Fragment
Enige tijd later werd hij wakker door het aanzwellende geluid van een motor. In de verte zag hij een jeep aankomen met een ranger en een stel toeristen. Als zo vaak nam hij een enorme opwinding waar nadat de toeristen hem in het vizier hadden gekregen. Ze wezen druk zijn richting uit alsof ze allemaal de eersten waren die hem gezien hadden, en pakten hun camera’s om hem voor het thuisfront vast te leggen. Hij hoorde dat de ranger onderwijl via zijn mobilofoon zijn collega’s inseinde dat ze een leeuw hadden gespot. Hij keek loom om zich heen en zag zijn vermoeden bevestigd dat het om hem moest gaan.
Kort daarna zag hij de ene na de andere jeep komen aanrijden. Ze stopten allemaal in een rij langs de weg, negen in totaal. Alphons wachtte even tot de opwinding in de jeeps was gaan liggen en stond toen op om zijn vaste toneelstukje op te voeren. Hij liep de weg op en slenterde van de rij jeeps vandaan. Hij was daarmee nog niet begonnen of de rangers zetten hun jeeps in beweging en reden op gepaste afstand achter hem aan. Af en toe keek hij om en zag hij de gebruikelijke taferelen. Als een ranger een halve minuut vooraan had gereden, liet hij een ander de kop nemen, kennelijk met de bedoeling dat alle passagiers hem, hun lustobject, goed konden zien.
Altijd kwam er ook een moment dat Alphons het zat was en uit balorigheid zich omdraaide en langs de overkant van de weg de andere richting uitliep. Soms hielp dat om de toeristen af te schudden, maar vaak ook niet. Dan reden de jeeps in hun achteruit hem na met opnieuw die wonderlijke wisseling van de koppositie. Of was het nu de staartpositie? In ieder geval bleven de jeeps hem hinderlijk achtervolgen.
Hij keek nog eens om en zag een jeep hem vervaarlijk dicht naderen. Hij stopte met lopen en draaide zich om. Ook de rij met jeeps hield stil. Hij zwiepte hard met zijn staart heen en weer, waarop hij de ranger in de voorste jeep hoorde zeggen:
‘Aan dat gezwiep met zijn staart kan je zien dat hij een beetje boos is.’
Meteen begonnen de mensen in de jeep hem druk te fotograferen en te filmen.
‘Zeg Henk, heb je hem er goed op staan?’ hoorde hij een vrouw zeggen.
‘Ja, Pauline, natuurlijk!’ was het antwoord.

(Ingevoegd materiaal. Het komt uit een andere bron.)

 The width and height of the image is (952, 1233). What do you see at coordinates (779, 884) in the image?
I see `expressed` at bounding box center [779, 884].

Toen nam een ander het woord.
‘Jaap-Jan, jij hebt toch een kat thuis? Als die zo met zijn staart beweegt, dan is dat toch kwispelstaarten?’
Op dat moment was voor Alphons de maat vol. Hij rende luid brullend op de jeep af en stopte vlak voor het terugdeinzende gezelschap, waarna een van de vrouwelijke passagiers uit schrik haar camera liet vallen. Terwijl de ranger voorzichtig van hem vandaan reed, spreidde Alphons zijn poten boven de camera en urineerde erover heen.
‘Ik geloof dat we je camera moeten opgeven,’ hoorde Alphons de ranger tegen de eigenares van de camera zeggen, die daarop flauw viel in de armen van de man die naast haar zat.
‘Alweer?’ zei de man die kennelijk Jaap-Jan heette.
‘Anita, wakker worden,’ riep een ander, die de zojuist flauw gevallen vrouw met zachte tikjes op haar wangen weer tot leven wekte. Het was blijkbaar de gids van het gezelschap, want Alphons hoorde hem zeggen:
‘Morgen gaan we naar Swaziland. Ik kan je geruststellen, daar kom je niet gauw iets tegen waardoor je weer van je stokje zal gaan. We bezoeken daar eerst in Ngwenga een glasblazerij met daaromheen een paar leuke stalletjes waar je mooie armbanden en kettingen kan kopen.’
‘Dat moet ik wel aankunnen,’ reageerde Anita met een geforceerd lachje.
Alphons had genoeg gehoord en verdween met kwispelende staart in het struikgewas, op zoek naar zijn vrouwtjes.